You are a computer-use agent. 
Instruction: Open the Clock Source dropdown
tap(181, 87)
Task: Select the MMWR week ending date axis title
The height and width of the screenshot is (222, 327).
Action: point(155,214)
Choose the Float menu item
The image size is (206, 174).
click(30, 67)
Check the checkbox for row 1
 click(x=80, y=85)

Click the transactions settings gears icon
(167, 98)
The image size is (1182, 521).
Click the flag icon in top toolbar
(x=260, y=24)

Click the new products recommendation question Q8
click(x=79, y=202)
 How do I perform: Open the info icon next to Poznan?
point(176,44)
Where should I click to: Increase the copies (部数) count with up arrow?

===============

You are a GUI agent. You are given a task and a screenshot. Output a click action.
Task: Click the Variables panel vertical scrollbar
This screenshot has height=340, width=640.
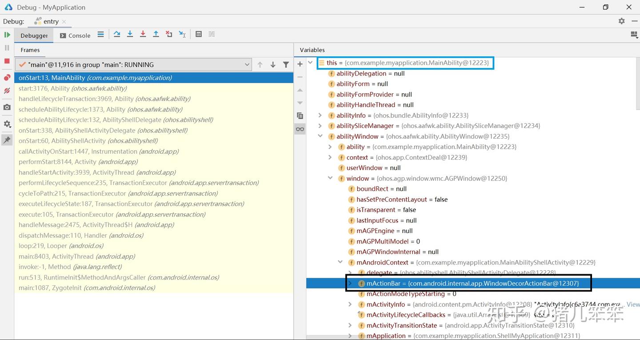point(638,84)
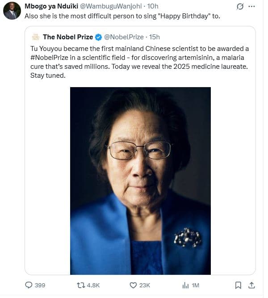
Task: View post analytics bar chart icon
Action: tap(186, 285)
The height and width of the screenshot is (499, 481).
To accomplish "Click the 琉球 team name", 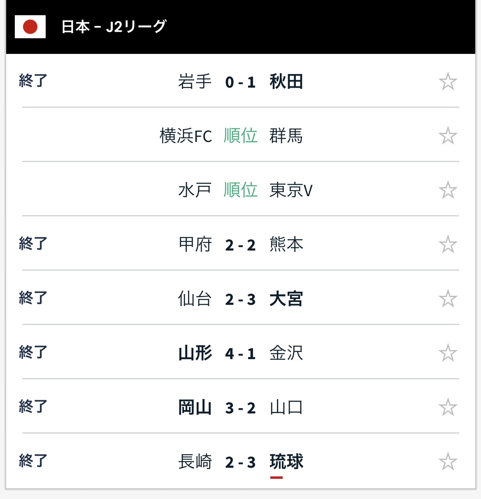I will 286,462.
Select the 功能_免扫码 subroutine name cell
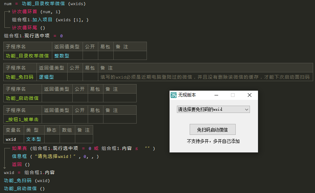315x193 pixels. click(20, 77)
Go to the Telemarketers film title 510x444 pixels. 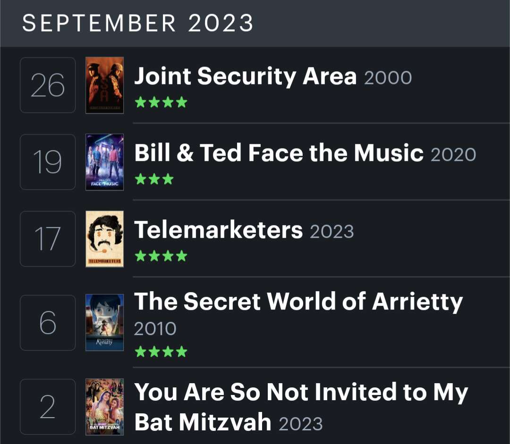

===============

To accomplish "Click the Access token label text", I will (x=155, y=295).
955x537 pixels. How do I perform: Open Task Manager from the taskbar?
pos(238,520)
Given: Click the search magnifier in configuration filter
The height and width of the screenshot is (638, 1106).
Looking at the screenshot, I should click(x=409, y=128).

===============

WHAT TO WORK ON: Reproduce only the lines starting with the one containing "Click the new" and going on through the one containing "Where should I", both included, with the entry wording unchanged. Scale every coordinate in the answers by 2.1, rounding each result to a whole number with halves rounded up.

THE COMPLETED TASK:
Click the new products recommendation question Q8
click(x=166, y=424)
 How do I perform: Open the info icon next to Poznan?
point(370,92)
Where should I click to: Increase the copies (部数) count with up arrow?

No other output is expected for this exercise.